Based on improving water conditions, the Panama Canal Authority increased draft capability through the Neopanamax locks to 45 feet from 44 feet last week. The maximum designed draft is 50 feet. This was more than two weeks earlier than expected. There is still a restriction on the number of daily vessel transits of 32, and this too will likely be lifted over the coming weeks. Under normal navigation conditions daily transits average about 34 to 36. Water levels in Gatun Lake continue to improve, though forecast levels are below normal levels for July and August. Regardless, the El Nino induced drought that affected Panama during 2023 and early 2024 is becoming a memory. There has been increased vessel activity heading to the Panama Canal to shorten sailing times between the United States and Asia while having a lower freight rate to offer.

The Rhine River has been closed to navigation on some segments due to high water levels that is restricting barge tows to pass under bridges and other infrastructure. Conditions are improving and full navigation is expected to resume Friday, June 7 at the earliest. In the United States, water levels on the Lower Mississippi River are adequate and replenished. There are high water levels in some segments, but they are not affecting navigation greatly.

Following last weeks increased terrorist activity by the Houthis, the unified naval command that includes the United States, United Kingdom and Greece retaliated to slow the Houthis. However, the calm lasted a short while as the Houthis returned to attack three vessels, two in the Red Sea and one, a U.S. flagged vessel, in the Arabian Sea. No injuries or damage were reported. Despite on-going attacks, which have expanded from the Red Sea to around the Arabian Peninsula, vessel owners and operators rerouted vessels and adjusted sailings to avoid the region, opting for long haul routes including around the Cape of Good Hope. The impact has led to supply chain disruption on the key Asia and Europe and Middle East trade routes. The Houthis attacks are not expected to end any time soon.

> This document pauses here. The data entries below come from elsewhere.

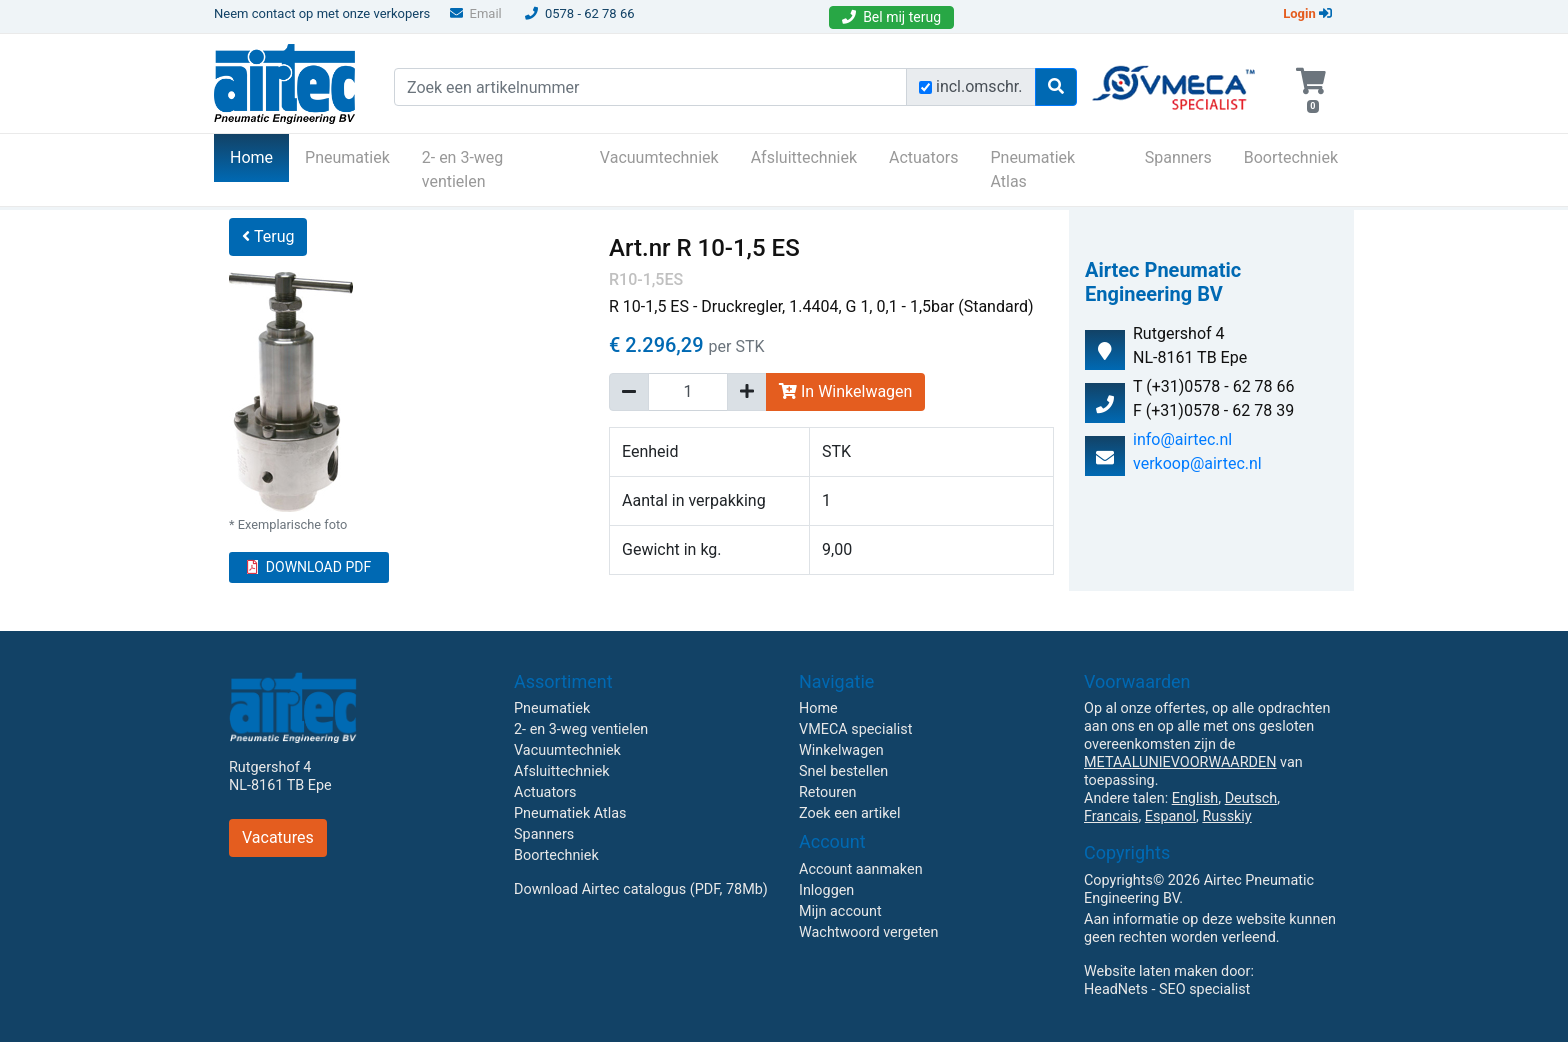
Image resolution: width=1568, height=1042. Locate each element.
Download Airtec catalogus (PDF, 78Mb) (641, 889)
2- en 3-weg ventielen (463, 169)
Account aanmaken (861, 869)
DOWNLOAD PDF (309, 567)
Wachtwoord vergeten (868, 932)
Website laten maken (1150, 971)
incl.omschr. (979, 86)
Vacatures (278, 837)
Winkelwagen (841, 750)
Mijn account (840, 911)
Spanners (1178, 157)
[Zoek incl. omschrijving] (925, 87)
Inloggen (826, 890)
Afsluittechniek (804, 157)
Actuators (923, 157)
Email (476, 13)
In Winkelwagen (845, 391)
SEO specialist (1204, 989)
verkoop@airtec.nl (1197, 463)
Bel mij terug (891, 17)
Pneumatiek (347, 157)
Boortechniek (1291, 157)
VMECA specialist (855, 729)
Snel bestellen (843, 771)
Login (1307, 13)
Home (259, 156)
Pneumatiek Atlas (1032, 169)
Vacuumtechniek (659, 157)
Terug (268, 236)
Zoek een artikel (850, 813)
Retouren (828, 792)
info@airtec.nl (1182, 439)
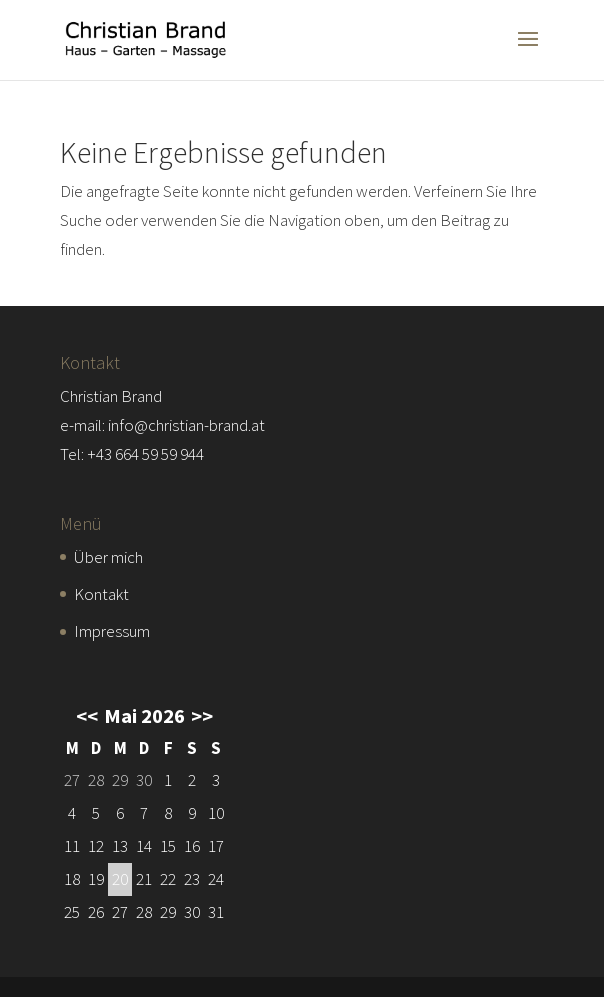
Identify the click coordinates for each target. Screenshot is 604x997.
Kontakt (101, 594)
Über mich (108, 557)
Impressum (112, 631)
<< (87, 716)
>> (202, 716)
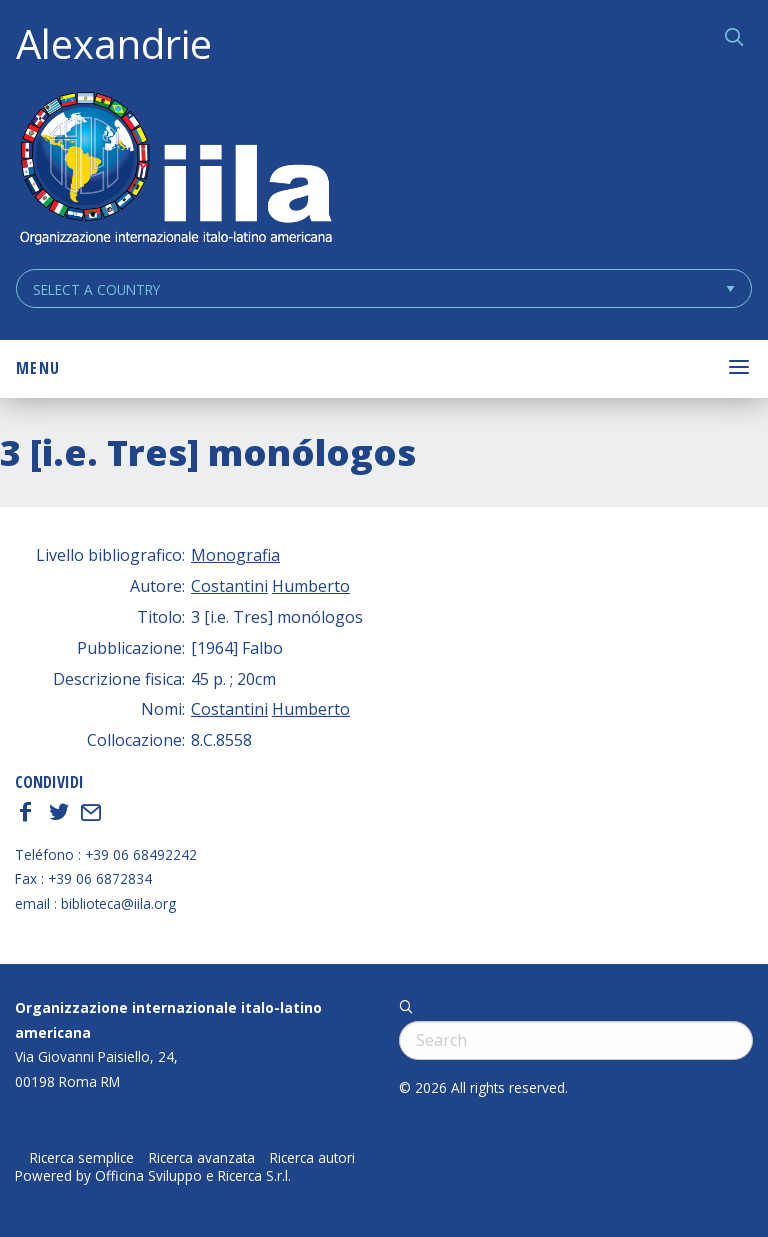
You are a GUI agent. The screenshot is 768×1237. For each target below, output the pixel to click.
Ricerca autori (312, 1158)
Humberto (311, 586)
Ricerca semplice (82, 1158)
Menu (38, 368)
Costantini (229, 586)
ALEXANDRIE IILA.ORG (175, 170)
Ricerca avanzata (202, 1158)
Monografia (235, 555)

Baltic indices kept a mixed tone going into this week. The Capesize index was up 10.1% or 271 points to 2,945. The Panamax index weakened 3.4% to 1,702 and the Baltic Supramax that was down 2.7% to 1,258. The Baltic Dry Index finished the week 3.5% higher on the strength of the Capesize market to 1,852. Freight demand is still wayward with no breakout in one direction or the other.

On the U.S. grain routes to Asia, rates were lower across all routes, with the Gulf to Japan rate down 2.4% or $1.43 per metric ton to $58.91, its lowest level since February 28. The rate from the Pacific Northwest to Japan was 1.7% or nearly 50-cents per metric ton lower to $28.75. The spread on these venerable routes narrowed 3% or 94-cents to $30.16 per metric ton. This is the narrowest spread since March 1. As routing confidence through the Panama Canal gains momentum, this spread will likely narrow further on a lower Gulf to Asia freight rate.

Container ocean freight rates for May were updated this week. Rates out of the United States to Asia were strongest to South Asia to Malaysia, Indonesia, Philippines and Vietnam up double digits from April by 9% (Philippines) to 21% (Vietnam).